I heard that your revenues are increasing every year.

"Our Edo Yukata are sold for approximately 50,000 yen. Even though these are not inexpensive clothing items, we sold out of all our Edo Yukata this season. Many younger people seem to be happy paying nearly twice as much for our traditional Yukata than the cheap Yukata. It seems that they were originally wearing cheap Yukata but became fascinated by the elegance of people wearing traditional Yukata at fireworks festival. Are buying their own, they buy a second or third Edo Yukata as a gift to their spouse and parents."

The meaning behind each traditional print is very fascinating.

"Edo Yukata is popular amongst men because most patterns have a cultured design. For instance, a carp swimming up a waterfall represents success. It's a nice way to start a conversation with a lady. Explain to her that the carp is swimming against the tide will one day transform into a dragon."

Are there any other items you dye aside from Edo Yukata?

"While most dyers have a field that they specialize in, I dye everything. Half of our revenue is from companies and organizations that order special Yukata for festivals, Yukata with logos, and hand towels, etc. Since I took over my family business, I have focused on being able to craft smaller orders and delivering the products in a timely manner. Although I cannot mass-produce Edo Yukata, I fulfill all my orders within three to four weeks no matter how busy I am."

How do you sell your Yukata?

"I once visited a famous potter. This potter crafted for merely three months and spent the rest of the year selling the pottery and hosting tours at his workshop. This is my ideal work style. That's why I clearly tell my clients that they don't need to sell a large number of my products nor do they even need to buy their Yukata from me. I absolutely disdain retailers selling my Yukata, which I spent so much time and effort on, at a discount simply because they are overstocked. Doing so lowers the value of Edo Yukata."

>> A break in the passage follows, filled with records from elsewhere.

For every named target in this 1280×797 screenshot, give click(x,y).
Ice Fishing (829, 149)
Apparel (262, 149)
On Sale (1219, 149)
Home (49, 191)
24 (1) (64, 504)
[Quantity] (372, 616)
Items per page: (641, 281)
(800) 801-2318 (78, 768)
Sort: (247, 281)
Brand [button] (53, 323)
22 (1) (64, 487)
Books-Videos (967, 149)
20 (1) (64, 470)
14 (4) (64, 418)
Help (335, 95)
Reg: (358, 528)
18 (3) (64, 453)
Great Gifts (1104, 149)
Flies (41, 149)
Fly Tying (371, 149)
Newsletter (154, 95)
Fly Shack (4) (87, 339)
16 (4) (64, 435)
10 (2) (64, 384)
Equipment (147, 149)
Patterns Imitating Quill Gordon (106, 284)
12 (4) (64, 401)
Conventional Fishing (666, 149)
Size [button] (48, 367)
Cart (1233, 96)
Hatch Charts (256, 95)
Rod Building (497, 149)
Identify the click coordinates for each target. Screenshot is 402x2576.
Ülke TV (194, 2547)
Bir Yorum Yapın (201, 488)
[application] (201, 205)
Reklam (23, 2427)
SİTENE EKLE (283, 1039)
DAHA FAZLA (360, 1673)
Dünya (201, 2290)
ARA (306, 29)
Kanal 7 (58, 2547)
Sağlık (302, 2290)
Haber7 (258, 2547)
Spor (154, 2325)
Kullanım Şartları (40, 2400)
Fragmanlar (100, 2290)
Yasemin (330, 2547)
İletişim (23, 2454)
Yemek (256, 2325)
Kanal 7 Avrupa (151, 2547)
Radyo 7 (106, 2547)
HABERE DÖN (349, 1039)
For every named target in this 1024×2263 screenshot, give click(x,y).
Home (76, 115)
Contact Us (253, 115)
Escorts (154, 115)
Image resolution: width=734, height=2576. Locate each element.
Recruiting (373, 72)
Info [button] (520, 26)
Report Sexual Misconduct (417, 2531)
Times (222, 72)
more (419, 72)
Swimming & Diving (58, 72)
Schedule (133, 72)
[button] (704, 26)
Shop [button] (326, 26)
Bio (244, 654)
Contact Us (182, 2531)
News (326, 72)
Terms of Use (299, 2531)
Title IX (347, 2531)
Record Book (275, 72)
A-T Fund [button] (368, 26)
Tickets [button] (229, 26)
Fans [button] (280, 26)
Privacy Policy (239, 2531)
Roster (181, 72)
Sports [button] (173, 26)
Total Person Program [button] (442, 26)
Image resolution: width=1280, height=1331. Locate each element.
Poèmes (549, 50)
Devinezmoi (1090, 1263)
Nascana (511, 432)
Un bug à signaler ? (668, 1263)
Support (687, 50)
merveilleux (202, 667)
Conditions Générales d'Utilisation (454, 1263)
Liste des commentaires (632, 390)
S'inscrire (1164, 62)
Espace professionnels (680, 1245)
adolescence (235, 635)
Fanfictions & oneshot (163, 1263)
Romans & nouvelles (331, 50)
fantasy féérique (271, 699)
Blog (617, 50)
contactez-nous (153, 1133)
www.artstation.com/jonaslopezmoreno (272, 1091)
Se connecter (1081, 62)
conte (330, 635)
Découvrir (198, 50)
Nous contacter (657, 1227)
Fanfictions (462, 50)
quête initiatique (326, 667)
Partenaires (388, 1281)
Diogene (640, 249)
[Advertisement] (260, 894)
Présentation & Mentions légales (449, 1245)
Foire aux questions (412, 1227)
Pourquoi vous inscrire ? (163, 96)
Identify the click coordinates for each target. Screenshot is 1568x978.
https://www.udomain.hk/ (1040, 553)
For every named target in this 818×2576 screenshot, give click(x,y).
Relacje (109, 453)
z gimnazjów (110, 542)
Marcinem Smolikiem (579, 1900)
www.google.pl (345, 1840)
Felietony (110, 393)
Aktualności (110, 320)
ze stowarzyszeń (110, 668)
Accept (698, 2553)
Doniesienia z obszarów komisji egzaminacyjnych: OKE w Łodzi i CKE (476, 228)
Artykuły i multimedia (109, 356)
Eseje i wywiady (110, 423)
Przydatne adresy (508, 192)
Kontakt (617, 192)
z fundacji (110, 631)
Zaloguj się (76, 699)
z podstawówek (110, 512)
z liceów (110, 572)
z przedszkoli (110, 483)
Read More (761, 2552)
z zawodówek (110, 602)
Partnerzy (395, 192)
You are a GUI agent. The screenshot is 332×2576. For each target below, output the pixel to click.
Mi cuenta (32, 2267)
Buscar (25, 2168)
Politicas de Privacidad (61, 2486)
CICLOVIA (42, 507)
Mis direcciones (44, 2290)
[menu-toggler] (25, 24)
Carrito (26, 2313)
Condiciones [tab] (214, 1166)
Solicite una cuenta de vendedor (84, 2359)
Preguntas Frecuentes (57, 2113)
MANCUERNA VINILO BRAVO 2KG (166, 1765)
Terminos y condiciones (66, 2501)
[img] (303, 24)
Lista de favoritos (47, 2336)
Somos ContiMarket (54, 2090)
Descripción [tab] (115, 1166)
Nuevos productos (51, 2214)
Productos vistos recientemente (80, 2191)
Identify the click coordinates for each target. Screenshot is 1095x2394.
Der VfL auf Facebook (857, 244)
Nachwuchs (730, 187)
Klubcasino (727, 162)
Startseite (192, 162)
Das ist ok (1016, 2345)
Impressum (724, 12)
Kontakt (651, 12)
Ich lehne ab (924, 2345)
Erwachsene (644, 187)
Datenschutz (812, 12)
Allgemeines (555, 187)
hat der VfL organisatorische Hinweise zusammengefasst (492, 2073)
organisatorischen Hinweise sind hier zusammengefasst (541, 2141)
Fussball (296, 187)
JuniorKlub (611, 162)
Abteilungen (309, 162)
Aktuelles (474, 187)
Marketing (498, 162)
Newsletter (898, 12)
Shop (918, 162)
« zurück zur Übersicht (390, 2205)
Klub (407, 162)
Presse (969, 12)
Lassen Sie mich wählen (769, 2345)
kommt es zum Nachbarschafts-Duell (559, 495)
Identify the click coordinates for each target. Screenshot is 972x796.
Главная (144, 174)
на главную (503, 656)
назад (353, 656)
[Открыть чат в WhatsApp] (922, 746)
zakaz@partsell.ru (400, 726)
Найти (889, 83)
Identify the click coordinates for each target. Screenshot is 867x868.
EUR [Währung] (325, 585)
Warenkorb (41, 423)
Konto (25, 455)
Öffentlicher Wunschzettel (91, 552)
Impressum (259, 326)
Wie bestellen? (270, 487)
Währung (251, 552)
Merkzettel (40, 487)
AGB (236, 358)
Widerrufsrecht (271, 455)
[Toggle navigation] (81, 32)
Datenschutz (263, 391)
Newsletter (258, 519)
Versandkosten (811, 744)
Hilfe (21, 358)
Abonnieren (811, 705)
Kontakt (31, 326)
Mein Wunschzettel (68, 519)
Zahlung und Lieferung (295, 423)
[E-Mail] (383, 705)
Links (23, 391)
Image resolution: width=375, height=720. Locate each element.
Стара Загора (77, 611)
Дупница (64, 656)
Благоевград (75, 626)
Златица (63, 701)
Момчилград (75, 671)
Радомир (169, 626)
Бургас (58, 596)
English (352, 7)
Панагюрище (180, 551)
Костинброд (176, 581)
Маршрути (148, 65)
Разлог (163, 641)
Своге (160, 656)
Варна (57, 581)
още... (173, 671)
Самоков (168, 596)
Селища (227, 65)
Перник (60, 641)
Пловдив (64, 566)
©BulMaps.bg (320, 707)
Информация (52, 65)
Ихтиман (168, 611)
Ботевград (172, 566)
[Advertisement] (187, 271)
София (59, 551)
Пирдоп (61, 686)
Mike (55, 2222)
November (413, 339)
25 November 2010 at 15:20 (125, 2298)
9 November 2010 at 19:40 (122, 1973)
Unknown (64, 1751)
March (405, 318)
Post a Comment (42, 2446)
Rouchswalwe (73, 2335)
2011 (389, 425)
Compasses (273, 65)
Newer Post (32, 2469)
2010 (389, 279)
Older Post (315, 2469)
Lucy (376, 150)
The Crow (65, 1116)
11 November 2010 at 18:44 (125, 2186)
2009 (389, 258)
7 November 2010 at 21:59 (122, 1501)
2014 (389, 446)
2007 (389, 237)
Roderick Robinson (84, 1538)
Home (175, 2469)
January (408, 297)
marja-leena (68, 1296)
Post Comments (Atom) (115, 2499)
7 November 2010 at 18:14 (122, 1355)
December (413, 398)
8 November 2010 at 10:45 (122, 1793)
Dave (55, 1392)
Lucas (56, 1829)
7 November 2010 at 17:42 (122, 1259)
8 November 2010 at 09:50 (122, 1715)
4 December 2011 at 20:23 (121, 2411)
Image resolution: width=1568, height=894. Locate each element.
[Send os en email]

Why don't you raise the price?

"I've considered it. But talking to department stores and specialized retailers, I've learned that cotton has a certain market value. To sell my Yukata for a hundred or two hundred thousand yen, I would have to use silk. This would raise my costs of raw materials and it would overall be more difficult to sell the product. Looking back on Yukata's history, it was originally a product meant for the general public. I would like to honor this history by selling traditional, Edo Yukata that can be worn casually and are within purchasing power of most people."

Picture: Yasuko Okamura
Organized by: Taizen Sugamura


Eiichi Takahashi

1947: Born in Utsunomiya-shi, Tochigi Prefecture
1969: After University, Joined His Father's Business Takatsune Co., Ltd.
2004: Exhibited Work at Japan Traditional Craft Exhibition
2008: Governor's Award Winner at 4th Tokyo Traditional Crafts Challenge Awards
2009: Encouragement Award Winner at 5th Tokyo Traditional Crafts Challenge Awards
2015: Governor's Award Winner at Tokyo Skilled Technicians (Tokyo Meister)

4th Generation Dyer
Approx. 30,000 Patterns from the Edo & Meiji Period

Eiichi Takahashi Masterpiece "Valuable Edo Yukata Patterns from Late Edo & Early Meiji Period"

Eiichi Takahashi's reproduces the traditional Yukata patterns that his father Tsunebei Takahashi collected over many years. The majority of his countless Yukata patterns are Aoizomu (blue-dye). Actress Haruka Suenaga wore the colorful firework patterned Yukata in Masatoshi Akihara's Arsene Lupin film that was released in May 2011. The bright colors complement Haruka Suenaga's young, vibrant personality. Please watch Arsene Lupin and see which Edo Yukata she personally selected to wear.